Charles kept every letter Erik ever sent him. Erik kept none of his.

Notes

I found part of this sitting in my gdocs a few days ago and decided to finish and post it. I'm not sure what my original intention was, but I like what I came up with!

Long-Lost Letters

Erik found the shoe box at the back of the closet—not their closet in the room they'd shared for the past twenty years, but the closet in the room Charles had moved out of when Erik had moved in. (He'd claimed it was drafty and small and that the only reason he'd kept it as long as he had was that Erik knew how to bypass the security system to get there, whereas he'd have woken the entire house trying to sneak in if Charles had ever moved. If Erik was going to stay, Charles had said, they may as well share something a little bigger, so as not to be tripping over one another all the time. And if Erik ever needed some space to himself, well, he should make sure to bring some extra blankets with him on his way down the hall.)

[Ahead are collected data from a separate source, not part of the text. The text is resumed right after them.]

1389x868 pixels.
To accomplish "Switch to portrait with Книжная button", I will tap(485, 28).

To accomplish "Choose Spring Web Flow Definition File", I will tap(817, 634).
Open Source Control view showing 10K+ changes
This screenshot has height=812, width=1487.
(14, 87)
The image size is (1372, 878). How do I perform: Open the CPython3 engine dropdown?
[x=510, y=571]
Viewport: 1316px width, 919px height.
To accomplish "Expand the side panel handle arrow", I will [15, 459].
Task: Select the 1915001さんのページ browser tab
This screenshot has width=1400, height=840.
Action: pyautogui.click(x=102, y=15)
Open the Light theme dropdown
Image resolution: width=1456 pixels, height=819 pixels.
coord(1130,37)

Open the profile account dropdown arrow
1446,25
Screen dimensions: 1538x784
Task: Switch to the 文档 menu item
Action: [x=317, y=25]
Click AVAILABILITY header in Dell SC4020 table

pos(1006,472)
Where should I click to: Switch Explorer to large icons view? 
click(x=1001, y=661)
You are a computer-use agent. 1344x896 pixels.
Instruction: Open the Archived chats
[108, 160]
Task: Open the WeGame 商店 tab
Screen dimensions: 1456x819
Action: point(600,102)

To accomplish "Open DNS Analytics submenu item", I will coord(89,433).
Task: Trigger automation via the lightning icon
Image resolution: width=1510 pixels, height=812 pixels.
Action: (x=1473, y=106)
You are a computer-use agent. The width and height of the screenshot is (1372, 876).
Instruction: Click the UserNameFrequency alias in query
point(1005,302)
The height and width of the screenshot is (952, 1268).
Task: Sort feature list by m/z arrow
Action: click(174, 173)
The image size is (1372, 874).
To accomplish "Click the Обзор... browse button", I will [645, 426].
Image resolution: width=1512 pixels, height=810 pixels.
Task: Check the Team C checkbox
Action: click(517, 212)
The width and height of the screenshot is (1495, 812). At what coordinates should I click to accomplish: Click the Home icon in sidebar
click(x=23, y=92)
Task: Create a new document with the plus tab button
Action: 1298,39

The box in question was covered in dust and very light. Erik had no particular guess as to its contents, yet once he'd removed the lid, it seemed somehow inevitable that he should find it packed full of letters, postcards, and even a few telegrams, all yellowed with age. With the exception of the telegrams, they were all covered in Erik's own severe handwriting.

Erik had meant to bring Charles his box immediately once he'd found the damned thing, but as he exited the closet, he headed toward the bed instead of the hallway, and sat down on the bare mattress. There he stayed, losing track of the time until he sensed Charles approaching in his chair. He was halfway through 1983 by then, though the letters didn't seem to be in strict chronological order and he'd been largely skimming them rather than reading every word.

"What are you doing?" Charles asked from the doorway, sounding bemused. "It looks like you've gone on a rampage in here—oh. You found it."

"I can't believe you kept these." Erik couldn't believe Charles would want to, either now or forty, thirty, twenty-five years ago, back when he'd first read each of them.

"Which one are you on?" Charles asked, approaching the bed.

"I'd just finished calling you a collaborator and a traitor to the mutant cause."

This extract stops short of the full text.